The documentation is pretty good

If you'll excuse me tooting my own horn just a little bit... I'm very proud of the effort I put in to documenting Tetra, and I think it's one of the most beginner-friendly engines in the ecosystem!

I think the key factor in this is that I actually really enjoy writing documentation, and it was a bit eye-opening to talk to other devs in the community and realize that isn't the case for a lot of (or even most?) people. It's very easy to chalk bad documentation up to laziness, but especially in open-source projects where people are just contributing their spare time, I don't think it's reasonable or realistic to expect every single developer to absolutely love writing. Instead, I think projects need to do a better job of emphasising the importance of non-code contributions, and seeking out people who actually have an interest in that kind of work.

That's easier said than done though - one of my many new years resolutions is to raise PRs when I run into bad docs instead of griping on Twitter :p

The bad

So, given how positive I've just said working on Tetra was, why do I now want to stop? I think there's a few reasons; two technical and one more personal.

The design is flawed

Tetra was my first serious Rust project, and my first ever graphics programming project. In fact, I'm pretty sure the folder was still called opengl_tutorial when I published the first commit...
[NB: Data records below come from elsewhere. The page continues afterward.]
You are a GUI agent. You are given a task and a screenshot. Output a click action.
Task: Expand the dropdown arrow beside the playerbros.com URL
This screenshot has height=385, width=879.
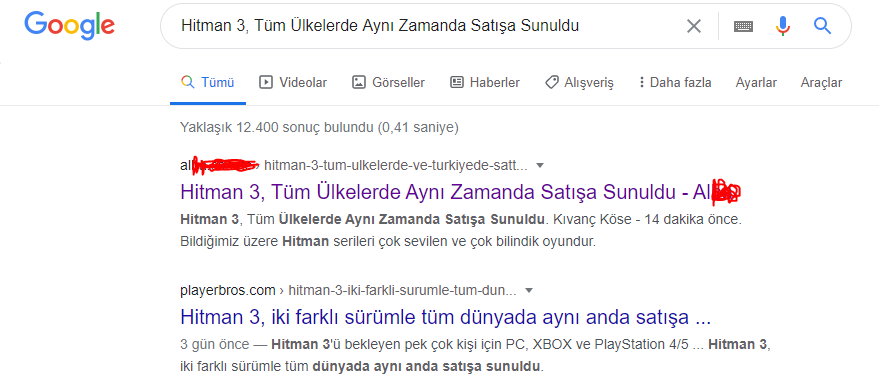529,290
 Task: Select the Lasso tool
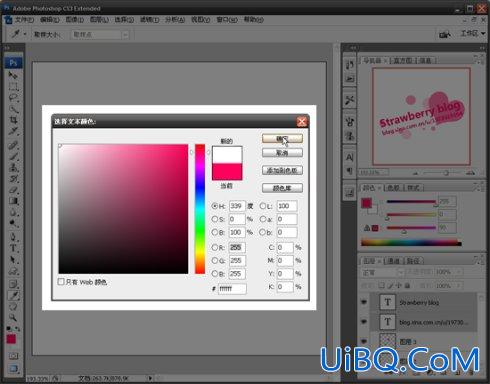[13, 98]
While I think I've done okay considering, there's a lot of design decisions I made when I was less experienced that are now coming back to bite me:

  • There's too much global state in the renderer, and it makes it really hard to write composable code on top of it. For example, egui-tetra leaves your blend mode and scissor rectangle in a completely different state after calling into it, and there's no way for the developer of that library to do anything about it.
  • The abstractions for text rendering, animation and screen scaling are really limited and hard to extend without making changes to the engine's internals.
  • The game loop is designed in a way that makes zero sense on the web, as error reporting is done synchronously through function returns.
  • There's a lot of places where there has to be a seperate internal and external API for the same thing due to borrow checking issues with Context, and it feels gross.
  • The list goes on...

I have ideas about how I'd fix these issues, but to do so, I'd need to basically rewrite half of the framework, and the thought of that just fills me with dread. Do I really have the energy to spend another X years on this, just to get back to feature-parity with where I am now? And would the end result even be recognizable as Tetra? A clean break feels like the least stressful option to me.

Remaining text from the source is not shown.